In the previous posts of this serie, I covered the why behind this journey: reclaiming building time as an EM, adopting an AI-native SDLC, and understanding what MCP servers actually are.
Now it's time to get into the how.
Our Product team wanted to explore whether AI assistants could interact with our accounting API and allow customers to query their data and execute transactions through natural language instead of the UI of our application or ( for the more tech-savyy users) making API calls.
The user (or an agent) could simply ask for invoices, contacts, or transactions and get answers, in a human readable format.
The first version was deliberately simple. As I described in this post my team and I had very limited knowledge of MCP servers and add to discover the topic, and learn it while (vibe)coding the Proof of Concept.
It turned out that creating an MCP server with STDIO transport is really trivial. Especially thanks to FastMCP: in the end it's about wrapping the desired endpoints of our API with the @mcp.tool()
annotation.
from fastmcp import FastMCP
from typing import Optional
import httpx
import os
mcp = FastMCP("my-first-mcp")
API_BASE_URL = "https://my.app.de/api/v1"
API_TOKEN = os.getenv("MY_API_TOKEN")
HEADERS = {
"Authorization": API_TOKEN,
"Content-Type": "application/json",
"Accept": "application/json"
}
@mcp.tool()
async def get_contacts(limit: Optional[int] = 10) -> str:
"""Retrieve contacts from our API."""
async with httpx.AsyncClient() as client:
response = await client.get(
f"{API_BASE_URL}/Contact",
headers=HEADERS,
params={"limit": limit}
)
response.raise_for_status()
data = response.json()
if not data.get("objects"):
return "No contacts found."
result = f"Contacts (showing {len(data['objects'])}):\n"
for contact in data["objects"]:
name = contact.get("name") or "Unknown"
customer_number = contact.get("customerNumber", "N/A")
result += f"• {name} (#{customer_number})\n"
return result.strip()
Replicate for a minimal set of endpoints/methods (get_invoices
, get_vouchers
, get_check_accounts
, get_transactions
, create_contact
), all following the same pattern: call the API, format the response as text, return it - and that's it.
Of course, no classes, no separation of concerns, no error handling beyond a basic try/except, but enough to prove the concept works.
And it did. We configured it in Claude Desktop and Kiro :
{
"mcpServers": {
"accounting_server": {
"command": "/Users/you/.local/bin/uv",
"args": ["--directory", "/path/to/mcp_prototype", "run", "poc_mcp-server.py"],
"env": {
"API_TOKEN": "<YOUR_TOKEN>"
}
}
}
}
Within minutes, our AI assistant could list our contacts, pull invoices, create new client-contacts. The "magic" of MCP just worked: self-describing tools, the LLM deciding which tool to call and with what parameters.
STDIO is great for local use, but we needed the server accessible over the network. The goal: connect non-technical colleagues using Langdock (an AI tool for business users), allow remote access and make the MCP available to other colleages to test it via HTTP with their own AI Tools.
Again with FastMCP it was very simple. just change a couple of parameters, add a custom route for the health check and it was already working:
from mcp.server.fastmcp import FastMCP
from starlette.responses import JSONResponse
mcp = FastMCP(host="0.0.0.0", stateless_http=True)
@mcp.custom_route("/health", methods=["GET"])
async def health_check(request):
return JSONResponse({"status": "healthy"})

+++++

_Brief A:_
In the MCP server post, which two applications was the STDIO server configured in?
_Brief B:_
Retype the MCP server post from "for contact in" to "the concept works." without changes.

+++++

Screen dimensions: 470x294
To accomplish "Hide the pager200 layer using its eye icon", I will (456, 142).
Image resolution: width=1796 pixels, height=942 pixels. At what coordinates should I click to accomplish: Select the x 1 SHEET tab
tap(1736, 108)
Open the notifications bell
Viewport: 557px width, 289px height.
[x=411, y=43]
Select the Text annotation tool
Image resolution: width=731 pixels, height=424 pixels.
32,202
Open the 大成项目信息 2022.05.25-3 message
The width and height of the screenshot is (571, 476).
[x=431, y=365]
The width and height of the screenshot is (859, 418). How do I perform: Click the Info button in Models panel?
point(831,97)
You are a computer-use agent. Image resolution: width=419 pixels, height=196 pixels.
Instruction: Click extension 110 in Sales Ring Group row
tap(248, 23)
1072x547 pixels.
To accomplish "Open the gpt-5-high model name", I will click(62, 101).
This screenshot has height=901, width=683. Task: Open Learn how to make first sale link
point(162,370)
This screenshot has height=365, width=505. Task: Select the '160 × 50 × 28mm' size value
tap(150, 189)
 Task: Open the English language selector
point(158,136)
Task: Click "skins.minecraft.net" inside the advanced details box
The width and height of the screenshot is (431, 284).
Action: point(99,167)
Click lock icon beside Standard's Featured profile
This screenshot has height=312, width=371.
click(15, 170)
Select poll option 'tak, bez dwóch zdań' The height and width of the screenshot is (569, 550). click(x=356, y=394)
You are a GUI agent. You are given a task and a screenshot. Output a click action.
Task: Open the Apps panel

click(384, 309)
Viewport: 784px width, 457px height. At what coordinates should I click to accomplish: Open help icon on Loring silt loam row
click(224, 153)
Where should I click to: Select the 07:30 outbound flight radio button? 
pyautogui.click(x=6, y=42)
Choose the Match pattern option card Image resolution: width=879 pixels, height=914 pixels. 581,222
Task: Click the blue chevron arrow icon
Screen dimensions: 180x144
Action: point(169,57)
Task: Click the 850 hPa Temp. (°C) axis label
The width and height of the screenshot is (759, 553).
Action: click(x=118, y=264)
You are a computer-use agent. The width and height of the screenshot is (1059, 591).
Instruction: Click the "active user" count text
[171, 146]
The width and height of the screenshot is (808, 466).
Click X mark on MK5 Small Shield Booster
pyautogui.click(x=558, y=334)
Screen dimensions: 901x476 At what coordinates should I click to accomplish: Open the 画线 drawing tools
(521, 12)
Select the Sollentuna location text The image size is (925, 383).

+++++

_Task solution A:_
Claude Desktop and Kiro.

_Task solution B:_
for contact in data["objects"]:
name = contact.get("name") or "Unknown"
customer_number = contact.get("customerNumber", "N/A")
result += f"• {name} (#{customer_number})\n"
return result.strip()
Replicate for a minimal set of endpoints/methods (get_invoices
, get_vouchers
, get_check_accounts
, get_transactions
, create_contact
), all following the same pattern: call the API, format the response as text, return it - and that's it.
Of course, no classes, no separation of concerns, no error handling beyond a basic try/except, but enough to prove the concept works.